→ **Activity**
For the entries that follow, restate word for word the line containing "For every named", the line containing "Tienda online", and every line that lies between them.

→ **Task material**

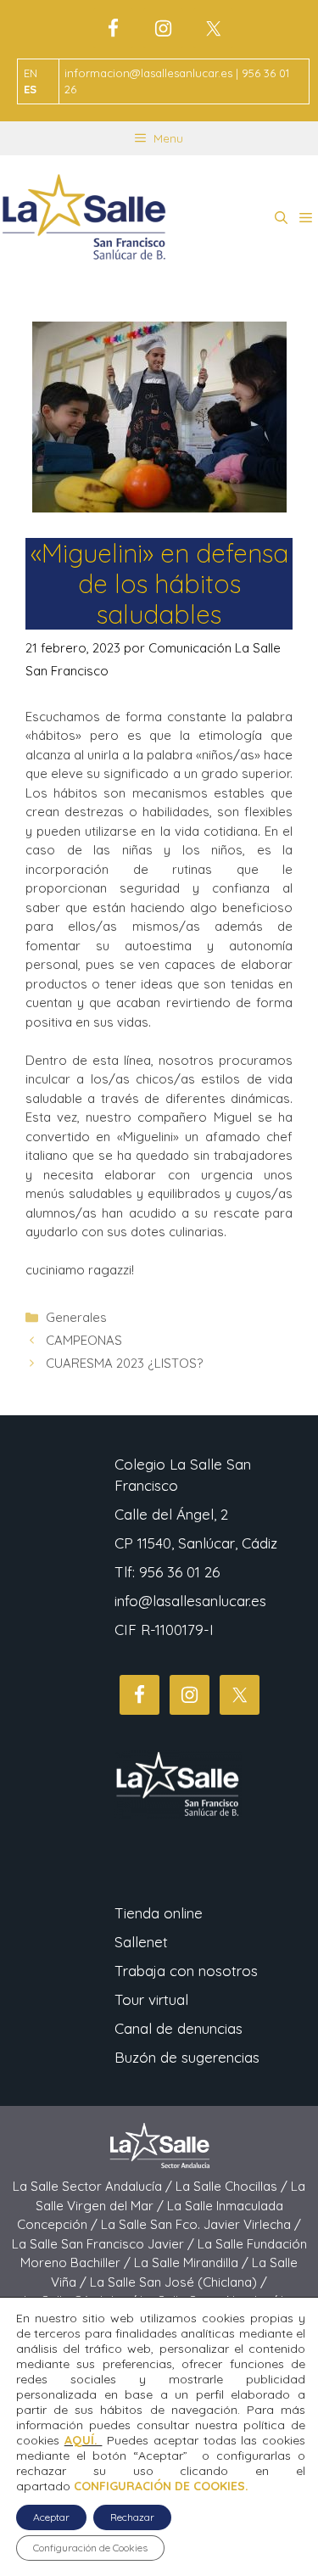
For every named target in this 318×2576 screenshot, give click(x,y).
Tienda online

* * *

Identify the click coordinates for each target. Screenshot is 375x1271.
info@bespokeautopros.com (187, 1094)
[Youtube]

→ **Result of this task**
For every named target in this 318×2576 screenshot, give click(x,y).
Tienda online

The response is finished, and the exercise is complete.